Task brief: Could you return each line of the material that has "computer" in it?
****************************************
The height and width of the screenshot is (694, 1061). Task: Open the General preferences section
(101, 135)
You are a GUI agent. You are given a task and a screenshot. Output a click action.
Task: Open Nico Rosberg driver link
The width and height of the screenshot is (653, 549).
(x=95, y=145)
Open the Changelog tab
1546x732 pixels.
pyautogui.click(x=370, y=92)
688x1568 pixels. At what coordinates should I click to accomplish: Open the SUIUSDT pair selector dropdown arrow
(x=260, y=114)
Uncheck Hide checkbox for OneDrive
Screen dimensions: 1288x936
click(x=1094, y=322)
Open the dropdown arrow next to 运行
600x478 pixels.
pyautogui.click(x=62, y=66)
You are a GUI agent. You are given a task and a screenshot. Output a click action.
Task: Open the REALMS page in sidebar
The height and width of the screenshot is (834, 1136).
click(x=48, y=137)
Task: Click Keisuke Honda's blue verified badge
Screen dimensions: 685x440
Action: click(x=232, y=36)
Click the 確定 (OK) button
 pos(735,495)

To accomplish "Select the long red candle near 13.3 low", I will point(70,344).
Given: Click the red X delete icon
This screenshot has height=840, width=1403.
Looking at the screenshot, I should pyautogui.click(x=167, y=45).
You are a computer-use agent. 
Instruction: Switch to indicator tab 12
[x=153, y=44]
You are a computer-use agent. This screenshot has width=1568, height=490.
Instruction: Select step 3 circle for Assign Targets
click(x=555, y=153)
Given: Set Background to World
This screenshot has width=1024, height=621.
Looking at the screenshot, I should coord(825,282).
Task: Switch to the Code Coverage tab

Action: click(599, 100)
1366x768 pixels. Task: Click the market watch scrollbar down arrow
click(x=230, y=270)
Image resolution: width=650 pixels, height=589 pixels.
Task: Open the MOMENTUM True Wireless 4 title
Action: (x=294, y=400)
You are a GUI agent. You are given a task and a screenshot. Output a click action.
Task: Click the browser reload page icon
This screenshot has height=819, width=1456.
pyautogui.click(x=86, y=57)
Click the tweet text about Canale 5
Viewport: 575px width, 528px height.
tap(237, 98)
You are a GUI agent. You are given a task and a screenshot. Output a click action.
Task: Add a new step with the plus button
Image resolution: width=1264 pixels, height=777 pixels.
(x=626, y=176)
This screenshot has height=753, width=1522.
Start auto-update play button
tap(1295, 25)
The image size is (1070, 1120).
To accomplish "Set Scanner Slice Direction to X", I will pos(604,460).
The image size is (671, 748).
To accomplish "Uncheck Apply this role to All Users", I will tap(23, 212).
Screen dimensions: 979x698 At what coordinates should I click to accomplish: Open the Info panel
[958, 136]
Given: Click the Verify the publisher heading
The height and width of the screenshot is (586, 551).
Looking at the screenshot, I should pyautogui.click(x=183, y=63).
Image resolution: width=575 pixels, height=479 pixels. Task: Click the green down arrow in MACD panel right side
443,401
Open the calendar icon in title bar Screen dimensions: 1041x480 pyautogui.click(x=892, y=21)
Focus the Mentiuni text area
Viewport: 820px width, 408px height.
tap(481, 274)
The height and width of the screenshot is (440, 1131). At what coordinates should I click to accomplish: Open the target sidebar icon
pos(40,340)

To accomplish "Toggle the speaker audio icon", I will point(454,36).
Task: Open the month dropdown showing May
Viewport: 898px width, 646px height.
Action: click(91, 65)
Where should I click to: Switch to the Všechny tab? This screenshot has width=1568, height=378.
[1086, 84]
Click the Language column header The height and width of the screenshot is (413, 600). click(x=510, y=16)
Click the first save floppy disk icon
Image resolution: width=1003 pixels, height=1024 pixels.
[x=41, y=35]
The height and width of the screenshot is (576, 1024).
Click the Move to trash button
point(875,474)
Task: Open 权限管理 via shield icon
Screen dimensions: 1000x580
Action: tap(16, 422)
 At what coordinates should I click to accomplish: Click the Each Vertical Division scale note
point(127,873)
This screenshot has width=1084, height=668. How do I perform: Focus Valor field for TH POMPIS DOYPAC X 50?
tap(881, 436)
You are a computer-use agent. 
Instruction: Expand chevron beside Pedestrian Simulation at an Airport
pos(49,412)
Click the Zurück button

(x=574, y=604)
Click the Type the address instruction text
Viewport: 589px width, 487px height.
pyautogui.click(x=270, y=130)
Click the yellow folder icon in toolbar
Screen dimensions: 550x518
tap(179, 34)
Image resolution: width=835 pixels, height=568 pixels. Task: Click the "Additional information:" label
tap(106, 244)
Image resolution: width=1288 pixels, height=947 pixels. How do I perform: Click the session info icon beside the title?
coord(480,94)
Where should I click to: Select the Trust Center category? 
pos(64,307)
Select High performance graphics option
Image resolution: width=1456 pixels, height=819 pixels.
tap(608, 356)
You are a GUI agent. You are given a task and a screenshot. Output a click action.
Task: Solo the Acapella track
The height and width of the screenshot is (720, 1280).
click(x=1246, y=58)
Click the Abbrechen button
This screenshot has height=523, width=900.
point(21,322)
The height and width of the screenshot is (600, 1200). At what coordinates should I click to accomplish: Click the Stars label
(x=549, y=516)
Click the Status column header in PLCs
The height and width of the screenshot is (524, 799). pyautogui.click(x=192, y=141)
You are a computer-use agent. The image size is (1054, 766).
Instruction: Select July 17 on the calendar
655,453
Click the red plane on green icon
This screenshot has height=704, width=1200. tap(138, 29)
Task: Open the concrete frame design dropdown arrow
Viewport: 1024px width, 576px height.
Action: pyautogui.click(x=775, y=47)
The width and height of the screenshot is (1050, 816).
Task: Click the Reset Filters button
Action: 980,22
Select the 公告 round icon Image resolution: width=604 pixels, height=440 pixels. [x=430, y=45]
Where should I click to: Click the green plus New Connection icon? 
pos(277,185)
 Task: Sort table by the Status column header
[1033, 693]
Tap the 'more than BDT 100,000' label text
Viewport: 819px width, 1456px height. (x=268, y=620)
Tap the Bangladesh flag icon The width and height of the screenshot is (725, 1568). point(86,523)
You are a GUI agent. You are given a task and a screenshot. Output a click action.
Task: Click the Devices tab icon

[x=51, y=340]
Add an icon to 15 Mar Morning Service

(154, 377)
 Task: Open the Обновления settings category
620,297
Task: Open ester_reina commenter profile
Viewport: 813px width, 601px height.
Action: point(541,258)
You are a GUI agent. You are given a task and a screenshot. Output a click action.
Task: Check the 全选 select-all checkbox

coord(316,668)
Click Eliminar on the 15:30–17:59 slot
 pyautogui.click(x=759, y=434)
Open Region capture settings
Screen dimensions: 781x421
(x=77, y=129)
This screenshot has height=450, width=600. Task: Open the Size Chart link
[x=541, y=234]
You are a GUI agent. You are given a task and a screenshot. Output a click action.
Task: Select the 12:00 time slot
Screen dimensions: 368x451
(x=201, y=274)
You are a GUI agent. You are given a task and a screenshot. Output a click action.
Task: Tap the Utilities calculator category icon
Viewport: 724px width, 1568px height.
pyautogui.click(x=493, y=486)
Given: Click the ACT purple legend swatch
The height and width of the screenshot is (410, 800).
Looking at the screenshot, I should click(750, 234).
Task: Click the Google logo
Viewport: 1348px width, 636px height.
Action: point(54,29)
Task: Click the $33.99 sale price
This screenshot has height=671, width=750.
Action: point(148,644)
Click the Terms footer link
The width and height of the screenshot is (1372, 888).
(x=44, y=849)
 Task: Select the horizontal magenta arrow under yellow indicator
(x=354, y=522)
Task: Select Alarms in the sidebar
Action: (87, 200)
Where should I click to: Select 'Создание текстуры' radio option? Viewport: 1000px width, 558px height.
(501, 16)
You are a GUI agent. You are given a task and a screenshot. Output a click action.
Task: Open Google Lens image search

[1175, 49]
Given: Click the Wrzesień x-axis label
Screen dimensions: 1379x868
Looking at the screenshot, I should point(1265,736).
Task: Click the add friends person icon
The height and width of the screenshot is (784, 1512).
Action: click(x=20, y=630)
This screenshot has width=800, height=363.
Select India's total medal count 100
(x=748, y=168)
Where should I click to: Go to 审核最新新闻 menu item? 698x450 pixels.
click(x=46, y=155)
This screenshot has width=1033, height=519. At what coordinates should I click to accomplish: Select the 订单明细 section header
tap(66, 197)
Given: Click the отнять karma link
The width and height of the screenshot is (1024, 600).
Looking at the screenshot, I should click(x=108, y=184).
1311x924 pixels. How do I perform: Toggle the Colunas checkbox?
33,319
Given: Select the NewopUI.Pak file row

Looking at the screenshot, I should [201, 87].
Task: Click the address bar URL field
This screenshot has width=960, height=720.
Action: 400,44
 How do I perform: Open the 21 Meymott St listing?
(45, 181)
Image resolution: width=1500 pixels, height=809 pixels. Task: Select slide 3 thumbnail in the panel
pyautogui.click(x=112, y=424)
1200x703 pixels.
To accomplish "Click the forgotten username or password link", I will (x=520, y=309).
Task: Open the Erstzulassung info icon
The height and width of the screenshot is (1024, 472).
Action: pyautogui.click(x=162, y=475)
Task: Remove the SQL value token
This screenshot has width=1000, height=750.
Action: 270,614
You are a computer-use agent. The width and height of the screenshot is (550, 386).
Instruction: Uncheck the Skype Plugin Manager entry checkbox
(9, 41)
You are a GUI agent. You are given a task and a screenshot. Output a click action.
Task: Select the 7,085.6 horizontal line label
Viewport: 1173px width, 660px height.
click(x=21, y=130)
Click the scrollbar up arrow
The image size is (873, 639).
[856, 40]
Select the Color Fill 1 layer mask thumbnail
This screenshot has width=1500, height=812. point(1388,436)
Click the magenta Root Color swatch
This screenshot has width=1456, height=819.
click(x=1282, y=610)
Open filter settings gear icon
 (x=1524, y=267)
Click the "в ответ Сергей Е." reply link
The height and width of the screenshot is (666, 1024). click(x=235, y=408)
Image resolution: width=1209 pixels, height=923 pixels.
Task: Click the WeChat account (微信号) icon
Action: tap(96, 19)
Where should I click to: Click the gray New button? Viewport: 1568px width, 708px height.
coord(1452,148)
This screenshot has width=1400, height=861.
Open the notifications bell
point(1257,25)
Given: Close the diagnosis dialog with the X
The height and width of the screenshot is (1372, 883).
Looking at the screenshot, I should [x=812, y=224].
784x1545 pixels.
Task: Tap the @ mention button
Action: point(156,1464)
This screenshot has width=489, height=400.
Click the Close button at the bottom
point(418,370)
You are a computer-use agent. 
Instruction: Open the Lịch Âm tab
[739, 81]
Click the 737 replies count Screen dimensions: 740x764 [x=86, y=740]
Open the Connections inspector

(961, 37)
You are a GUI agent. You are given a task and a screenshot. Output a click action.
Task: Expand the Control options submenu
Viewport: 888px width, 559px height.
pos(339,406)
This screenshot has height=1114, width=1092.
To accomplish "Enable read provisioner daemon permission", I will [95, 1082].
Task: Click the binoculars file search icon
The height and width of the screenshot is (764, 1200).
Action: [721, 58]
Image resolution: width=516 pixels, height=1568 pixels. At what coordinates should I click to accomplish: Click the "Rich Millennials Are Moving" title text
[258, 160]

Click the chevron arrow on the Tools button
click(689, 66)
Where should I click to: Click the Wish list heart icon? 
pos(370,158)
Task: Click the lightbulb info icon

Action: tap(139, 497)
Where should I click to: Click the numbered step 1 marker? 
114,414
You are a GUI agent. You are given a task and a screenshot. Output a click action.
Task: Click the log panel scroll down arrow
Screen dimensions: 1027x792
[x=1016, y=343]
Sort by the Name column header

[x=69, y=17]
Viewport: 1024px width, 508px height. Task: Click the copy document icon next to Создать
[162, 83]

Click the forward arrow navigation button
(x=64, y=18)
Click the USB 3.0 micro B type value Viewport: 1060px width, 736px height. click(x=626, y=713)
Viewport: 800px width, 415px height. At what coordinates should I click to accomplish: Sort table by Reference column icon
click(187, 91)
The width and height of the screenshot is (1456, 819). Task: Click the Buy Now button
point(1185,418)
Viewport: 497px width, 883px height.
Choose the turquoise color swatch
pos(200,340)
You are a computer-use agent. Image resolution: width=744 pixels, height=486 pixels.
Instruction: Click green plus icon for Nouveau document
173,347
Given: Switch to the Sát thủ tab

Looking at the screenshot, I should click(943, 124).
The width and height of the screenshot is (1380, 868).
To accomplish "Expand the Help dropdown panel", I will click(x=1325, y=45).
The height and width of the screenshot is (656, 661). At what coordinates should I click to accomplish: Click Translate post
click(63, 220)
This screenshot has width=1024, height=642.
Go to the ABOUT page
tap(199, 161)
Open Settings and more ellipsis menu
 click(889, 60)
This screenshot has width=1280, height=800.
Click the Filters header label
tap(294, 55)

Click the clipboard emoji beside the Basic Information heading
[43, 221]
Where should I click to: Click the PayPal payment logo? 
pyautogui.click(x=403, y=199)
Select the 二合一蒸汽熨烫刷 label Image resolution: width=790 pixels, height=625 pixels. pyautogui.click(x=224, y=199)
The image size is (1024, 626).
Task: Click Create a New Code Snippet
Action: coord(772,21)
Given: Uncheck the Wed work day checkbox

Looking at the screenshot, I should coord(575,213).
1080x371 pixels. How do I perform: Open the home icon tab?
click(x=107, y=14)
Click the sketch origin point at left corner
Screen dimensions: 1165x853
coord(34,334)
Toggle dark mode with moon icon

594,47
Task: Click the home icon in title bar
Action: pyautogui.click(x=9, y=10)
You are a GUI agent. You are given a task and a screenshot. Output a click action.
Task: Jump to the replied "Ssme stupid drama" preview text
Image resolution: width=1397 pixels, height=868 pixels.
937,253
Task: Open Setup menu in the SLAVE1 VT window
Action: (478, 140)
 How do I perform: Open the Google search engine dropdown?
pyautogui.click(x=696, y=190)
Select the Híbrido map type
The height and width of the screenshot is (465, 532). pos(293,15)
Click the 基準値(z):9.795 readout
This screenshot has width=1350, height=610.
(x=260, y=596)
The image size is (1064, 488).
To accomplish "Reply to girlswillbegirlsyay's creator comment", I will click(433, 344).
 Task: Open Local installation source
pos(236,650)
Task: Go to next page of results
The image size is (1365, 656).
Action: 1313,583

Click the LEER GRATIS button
****************************************
Your response:
You are a computer-use agent. 
You are a computer-use agent. This screenshot has width=1568, height=490.
You are a computer-use agent. 
You are a computer-use agent. The image size is (1054, 766).
You are a computer-use agent. The width and height of the screenshot is (550, 386).
You are a computer-use agent. 
You are a computer-use agent. Image resolution: width=744 pixels, height=486 pixels.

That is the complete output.